When the recording info (date, editions, artists, composers, etc.) is not available, I check discogs. The site usually has good information of each album, including different reissues.

https://www.discogs.com/search/


----------



## Bulldog (Nov 21, 2013)

regressivetransphobe said:


> I wouldn't consider liner notes terribly important, but they factor into whether I'd buy something or download it.

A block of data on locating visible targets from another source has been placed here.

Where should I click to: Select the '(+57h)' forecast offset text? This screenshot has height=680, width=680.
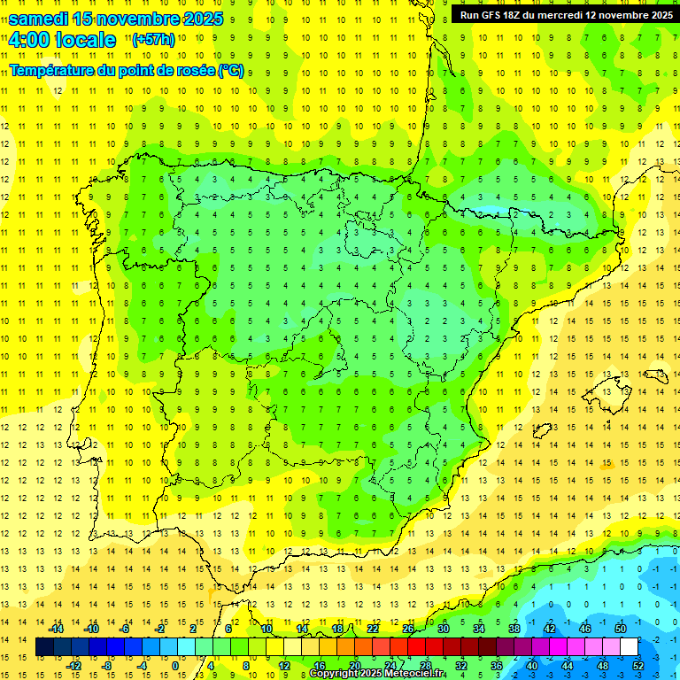(153, 39)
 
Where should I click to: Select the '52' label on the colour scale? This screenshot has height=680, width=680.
(638, 666)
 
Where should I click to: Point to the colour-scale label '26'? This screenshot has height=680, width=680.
(408, 629)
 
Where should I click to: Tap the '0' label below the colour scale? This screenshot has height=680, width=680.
(176, 666)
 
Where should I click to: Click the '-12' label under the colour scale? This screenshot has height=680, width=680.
(74, 666)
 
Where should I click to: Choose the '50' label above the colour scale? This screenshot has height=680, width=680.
(620, 629)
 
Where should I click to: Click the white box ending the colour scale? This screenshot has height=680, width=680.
(629, 647)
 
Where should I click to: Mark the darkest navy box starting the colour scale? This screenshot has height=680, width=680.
(44, 647)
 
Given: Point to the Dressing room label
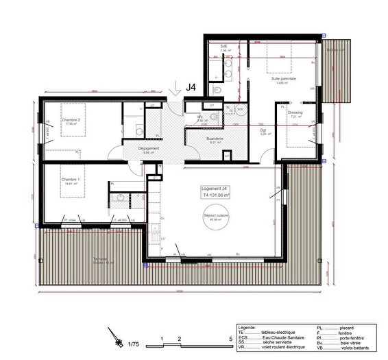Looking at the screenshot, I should [295, 112].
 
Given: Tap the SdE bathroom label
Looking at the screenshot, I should [224, 46].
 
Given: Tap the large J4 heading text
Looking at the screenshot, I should [193, 87].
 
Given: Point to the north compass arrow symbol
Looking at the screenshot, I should [112, 335].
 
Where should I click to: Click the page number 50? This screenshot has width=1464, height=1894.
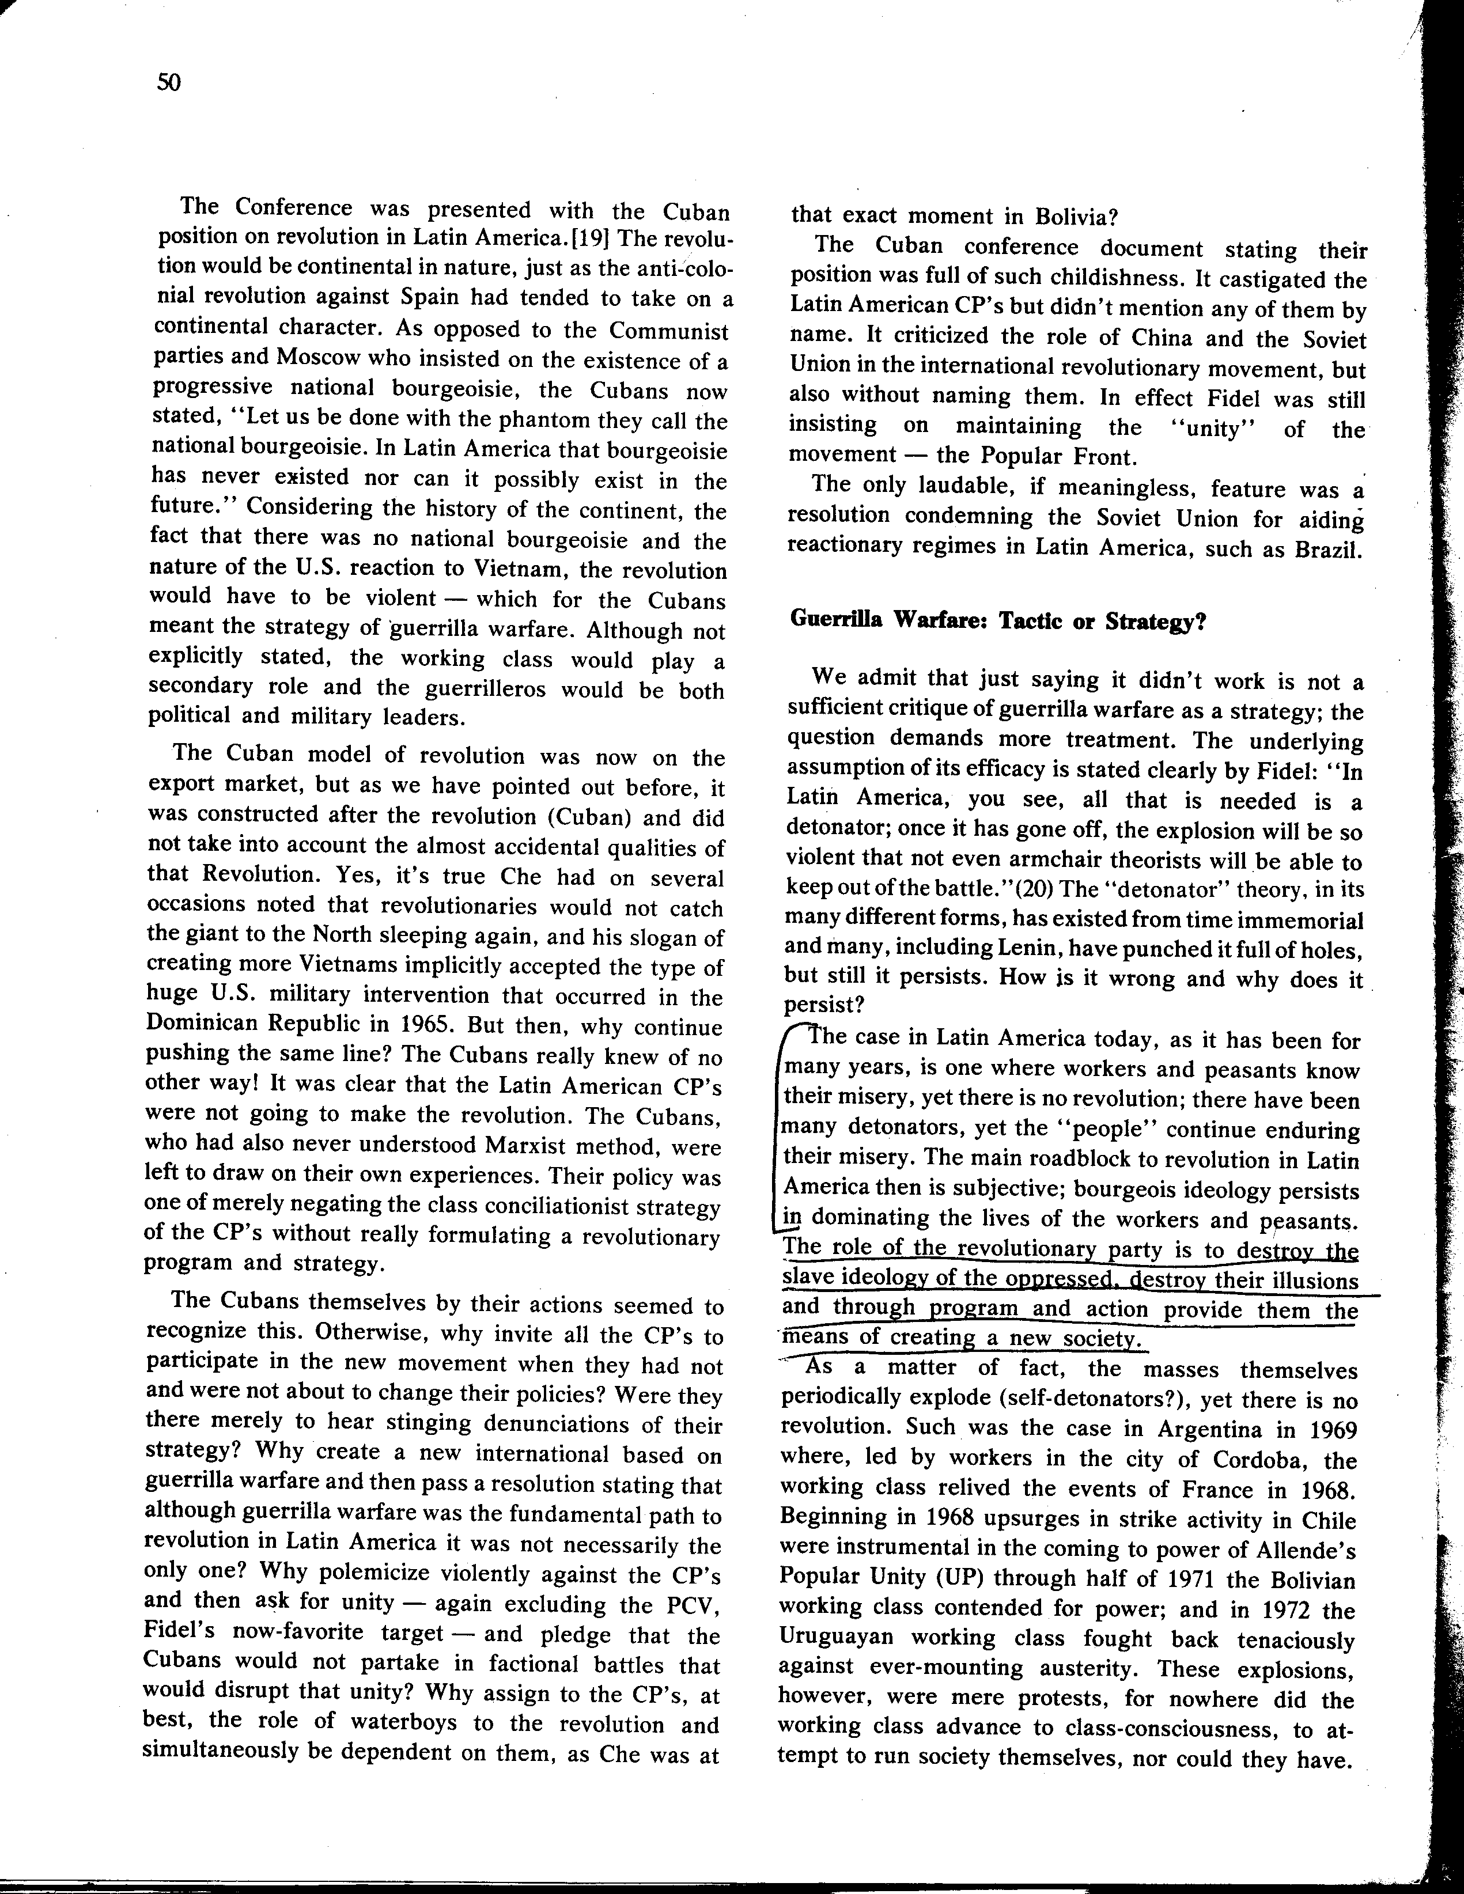pos(168,84)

Although they are nice to have, liner notes do not play a role in my acquisition decisions. It's the music that counts.


----------



## Guest (Jul 1, 2019)

HistoryJoe said:


> Sorry to resurrect an ancient thread, but does anybody know of a route towards this end? I've been getting a fair amount of MP3 albums from Amazon and have not discovered a way to get liner notes. Is there a way maybe from the actual record companies? If anybody has some suggestions of where to start or if there are particular labels that make this easy, I could stick more to them.
> 
> Things I'm interested in: actual date of the recording (musicbrainz has some of this info) and, especially with soloists, thoughts on the interpretations in this recording. Actual history of the composition isn't really important to me unless it's something non-canon like Eberl or Kraus or modern works.
> 
> Thanks


If you buy a download from presto classical or eclassical instead they often (not always) supply linear notes in pdf format.


----------